PROBLEM TO SOLVE
Can you pull out the part of the listing that begins with the line containing "Task: Click the opening" and ends with the line containing "click(313, 435)", reproducing those lines without any change?

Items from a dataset
-- BEGIN --
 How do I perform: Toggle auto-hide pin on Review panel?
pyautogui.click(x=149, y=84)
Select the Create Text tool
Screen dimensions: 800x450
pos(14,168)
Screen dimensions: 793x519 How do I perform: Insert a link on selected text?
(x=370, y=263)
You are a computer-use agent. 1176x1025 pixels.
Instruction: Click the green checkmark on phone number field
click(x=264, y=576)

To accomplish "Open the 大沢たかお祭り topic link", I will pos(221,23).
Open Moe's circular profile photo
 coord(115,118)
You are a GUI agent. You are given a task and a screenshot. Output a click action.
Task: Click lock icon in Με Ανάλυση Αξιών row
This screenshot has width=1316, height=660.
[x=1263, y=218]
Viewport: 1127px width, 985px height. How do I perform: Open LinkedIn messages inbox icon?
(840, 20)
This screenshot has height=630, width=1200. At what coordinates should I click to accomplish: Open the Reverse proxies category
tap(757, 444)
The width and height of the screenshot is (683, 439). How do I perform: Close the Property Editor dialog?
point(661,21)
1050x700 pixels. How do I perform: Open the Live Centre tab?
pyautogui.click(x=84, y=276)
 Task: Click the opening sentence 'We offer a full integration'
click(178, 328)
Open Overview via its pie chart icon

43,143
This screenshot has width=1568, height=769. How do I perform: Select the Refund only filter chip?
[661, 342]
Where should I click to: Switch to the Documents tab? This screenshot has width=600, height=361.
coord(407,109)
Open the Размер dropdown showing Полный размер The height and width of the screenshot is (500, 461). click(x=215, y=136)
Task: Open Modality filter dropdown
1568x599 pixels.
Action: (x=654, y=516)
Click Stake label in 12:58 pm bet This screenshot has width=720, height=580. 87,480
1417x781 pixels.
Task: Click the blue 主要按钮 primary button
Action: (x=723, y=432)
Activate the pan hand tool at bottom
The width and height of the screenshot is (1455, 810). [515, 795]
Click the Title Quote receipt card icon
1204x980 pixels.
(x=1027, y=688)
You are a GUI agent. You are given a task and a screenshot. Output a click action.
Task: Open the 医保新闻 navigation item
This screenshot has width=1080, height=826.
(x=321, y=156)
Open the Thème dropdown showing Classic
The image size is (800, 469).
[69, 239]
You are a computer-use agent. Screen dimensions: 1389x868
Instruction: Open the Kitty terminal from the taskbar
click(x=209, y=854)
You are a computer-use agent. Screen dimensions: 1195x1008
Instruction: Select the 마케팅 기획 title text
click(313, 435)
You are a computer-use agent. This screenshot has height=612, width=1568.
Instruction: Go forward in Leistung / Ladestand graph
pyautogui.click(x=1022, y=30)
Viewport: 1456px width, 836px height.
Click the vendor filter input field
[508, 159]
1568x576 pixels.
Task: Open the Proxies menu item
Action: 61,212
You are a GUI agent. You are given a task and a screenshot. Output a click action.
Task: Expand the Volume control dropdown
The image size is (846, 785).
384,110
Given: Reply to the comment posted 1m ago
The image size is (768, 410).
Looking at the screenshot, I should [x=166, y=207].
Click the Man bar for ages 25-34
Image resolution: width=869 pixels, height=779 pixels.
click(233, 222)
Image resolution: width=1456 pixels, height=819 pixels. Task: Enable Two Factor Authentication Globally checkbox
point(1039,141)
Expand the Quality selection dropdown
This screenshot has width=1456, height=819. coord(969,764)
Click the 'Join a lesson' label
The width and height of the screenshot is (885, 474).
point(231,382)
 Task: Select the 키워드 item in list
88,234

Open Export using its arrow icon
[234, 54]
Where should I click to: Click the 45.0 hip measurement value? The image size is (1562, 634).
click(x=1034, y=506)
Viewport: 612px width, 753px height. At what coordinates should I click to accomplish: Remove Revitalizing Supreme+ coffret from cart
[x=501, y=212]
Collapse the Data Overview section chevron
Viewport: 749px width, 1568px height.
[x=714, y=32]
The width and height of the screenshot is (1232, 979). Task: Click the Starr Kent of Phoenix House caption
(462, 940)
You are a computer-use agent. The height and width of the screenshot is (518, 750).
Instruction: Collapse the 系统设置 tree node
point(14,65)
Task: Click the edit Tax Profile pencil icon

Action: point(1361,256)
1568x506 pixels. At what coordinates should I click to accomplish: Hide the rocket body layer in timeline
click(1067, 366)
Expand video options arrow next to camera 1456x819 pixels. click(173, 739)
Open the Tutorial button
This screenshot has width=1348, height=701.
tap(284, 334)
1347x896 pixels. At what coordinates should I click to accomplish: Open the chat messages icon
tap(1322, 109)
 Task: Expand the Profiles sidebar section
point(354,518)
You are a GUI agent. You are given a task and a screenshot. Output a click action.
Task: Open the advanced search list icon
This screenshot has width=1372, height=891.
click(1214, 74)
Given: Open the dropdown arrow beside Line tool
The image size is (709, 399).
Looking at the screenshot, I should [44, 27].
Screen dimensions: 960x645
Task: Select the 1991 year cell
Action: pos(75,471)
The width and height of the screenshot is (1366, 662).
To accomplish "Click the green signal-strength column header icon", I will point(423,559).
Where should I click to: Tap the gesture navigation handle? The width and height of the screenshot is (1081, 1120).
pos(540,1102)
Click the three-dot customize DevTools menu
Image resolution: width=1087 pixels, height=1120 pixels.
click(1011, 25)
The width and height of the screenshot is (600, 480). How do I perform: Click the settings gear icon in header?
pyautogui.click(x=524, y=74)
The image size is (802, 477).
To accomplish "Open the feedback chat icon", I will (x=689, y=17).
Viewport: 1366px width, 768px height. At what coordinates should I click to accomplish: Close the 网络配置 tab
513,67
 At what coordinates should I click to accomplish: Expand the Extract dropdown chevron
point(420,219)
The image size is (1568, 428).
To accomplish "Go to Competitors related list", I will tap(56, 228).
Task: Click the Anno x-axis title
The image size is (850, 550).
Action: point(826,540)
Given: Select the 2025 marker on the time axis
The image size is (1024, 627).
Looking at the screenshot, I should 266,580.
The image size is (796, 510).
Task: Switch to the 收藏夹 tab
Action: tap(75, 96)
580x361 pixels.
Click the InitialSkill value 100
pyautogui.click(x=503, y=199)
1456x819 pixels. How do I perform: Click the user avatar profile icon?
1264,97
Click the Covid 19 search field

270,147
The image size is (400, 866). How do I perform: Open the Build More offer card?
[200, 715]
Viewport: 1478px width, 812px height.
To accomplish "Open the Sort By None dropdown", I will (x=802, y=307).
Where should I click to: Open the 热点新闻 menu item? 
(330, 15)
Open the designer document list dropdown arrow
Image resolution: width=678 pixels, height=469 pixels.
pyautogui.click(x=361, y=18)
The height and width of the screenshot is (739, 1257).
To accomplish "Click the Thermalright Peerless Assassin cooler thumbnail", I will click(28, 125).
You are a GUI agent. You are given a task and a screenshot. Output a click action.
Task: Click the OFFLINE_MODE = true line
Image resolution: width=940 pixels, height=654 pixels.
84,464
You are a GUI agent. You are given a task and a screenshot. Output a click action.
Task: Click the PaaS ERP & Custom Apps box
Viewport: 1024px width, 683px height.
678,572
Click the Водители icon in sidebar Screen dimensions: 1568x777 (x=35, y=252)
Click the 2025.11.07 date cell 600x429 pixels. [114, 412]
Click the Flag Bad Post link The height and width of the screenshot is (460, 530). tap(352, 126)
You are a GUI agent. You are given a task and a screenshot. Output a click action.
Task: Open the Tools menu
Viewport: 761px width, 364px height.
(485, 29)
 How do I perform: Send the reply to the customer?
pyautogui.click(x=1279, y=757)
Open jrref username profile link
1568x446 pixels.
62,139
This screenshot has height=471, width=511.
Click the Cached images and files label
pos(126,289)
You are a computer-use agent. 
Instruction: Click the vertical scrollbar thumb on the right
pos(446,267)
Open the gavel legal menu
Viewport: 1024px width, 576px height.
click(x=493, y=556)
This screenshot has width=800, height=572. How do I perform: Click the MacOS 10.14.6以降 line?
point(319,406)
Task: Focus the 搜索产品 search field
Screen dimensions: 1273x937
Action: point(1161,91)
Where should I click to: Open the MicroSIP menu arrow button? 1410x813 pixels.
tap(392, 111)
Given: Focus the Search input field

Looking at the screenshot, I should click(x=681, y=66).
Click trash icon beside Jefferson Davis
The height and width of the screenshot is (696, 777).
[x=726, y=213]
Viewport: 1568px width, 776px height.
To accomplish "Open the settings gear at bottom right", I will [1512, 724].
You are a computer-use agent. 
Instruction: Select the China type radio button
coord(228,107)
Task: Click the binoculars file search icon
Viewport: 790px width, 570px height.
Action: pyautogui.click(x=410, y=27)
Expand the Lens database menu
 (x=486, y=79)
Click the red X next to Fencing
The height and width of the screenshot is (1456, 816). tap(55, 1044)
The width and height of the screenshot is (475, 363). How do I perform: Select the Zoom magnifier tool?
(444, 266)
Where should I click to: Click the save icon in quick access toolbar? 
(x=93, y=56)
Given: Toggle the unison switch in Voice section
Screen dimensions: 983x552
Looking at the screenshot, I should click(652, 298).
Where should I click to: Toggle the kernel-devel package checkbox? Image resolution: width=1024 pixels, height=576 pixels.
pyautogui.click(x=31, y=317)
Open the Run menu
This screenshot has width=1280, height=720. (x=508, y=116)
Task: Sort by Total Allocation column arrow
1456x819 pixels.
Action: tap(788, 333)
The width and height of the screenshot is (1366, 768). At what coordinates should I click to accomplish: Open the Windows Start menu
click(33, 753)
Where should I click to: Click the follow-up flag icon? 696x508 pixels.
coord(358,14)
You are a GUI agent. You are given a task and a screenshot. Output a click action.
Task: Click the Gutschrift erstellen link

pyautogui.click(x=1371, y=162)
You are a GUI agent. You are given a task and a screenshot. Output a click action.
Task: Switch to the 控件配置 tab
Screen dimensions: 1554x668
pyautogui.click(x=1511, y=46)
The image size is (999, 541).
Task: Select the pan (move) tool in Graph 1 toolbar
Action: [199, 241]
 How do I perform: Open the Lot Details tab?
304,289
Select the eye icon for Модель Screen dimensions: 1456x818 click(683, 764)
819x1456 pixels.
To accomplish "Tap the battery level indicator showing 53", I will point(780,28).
-- END --
TASK OUTPUT
 Task: Click the opening sentence 'We offer a full integration'
click(178, 328)
Open Overview via its pie chart icon

43,143
This screenshot has width=1568, height=769. How do I perform: Select the Refund only filter chip?
[661, 342]
Where should I click to: Switch to the Documents tab? This screenshot has width=600, height=361.
coord(407,109)
Open the Размер dropdown showing Полный размер The height and width of the screenshot is (500, 461). click(x=215, y=136)
Task: Open Modality filter dropdown
1568x599 pixels.
Action: (x=654, y=516)
Click Stake label in 12:58 pm bet This screenshot has width=720, height=580. 87,480
1417x781 pixels.
Task: Click the blue 主要按钮 primary button
Action: (x=723, y=432)
Activate the pan hand tool at bottom
The width and height of the screenshot is (1455, 810). [515, 795]
Click the Title Quote receipt card icon
1204x980 pixels.
(x=1027, y=688)
You are a GUI agent. You are given a task and a screenshot. Output a click action.
Task: Open the 医保新闻 navigation item
This screenshot has width=1080, height=826.
(x=321, y=156)
Open the Thème dropdown showing Classic
The image size is (800, 469).
[69, 239]
You are a computer-use agent. Screen dimensions: 1389x868
Instruction: Open the Kitty terminal from the taskbar
click(x=209, y=854)
You are a computer-use agent. Screen dimensions: 1195x1008
Instruction: Select the 마케팅 기획 title text
click(313, 435)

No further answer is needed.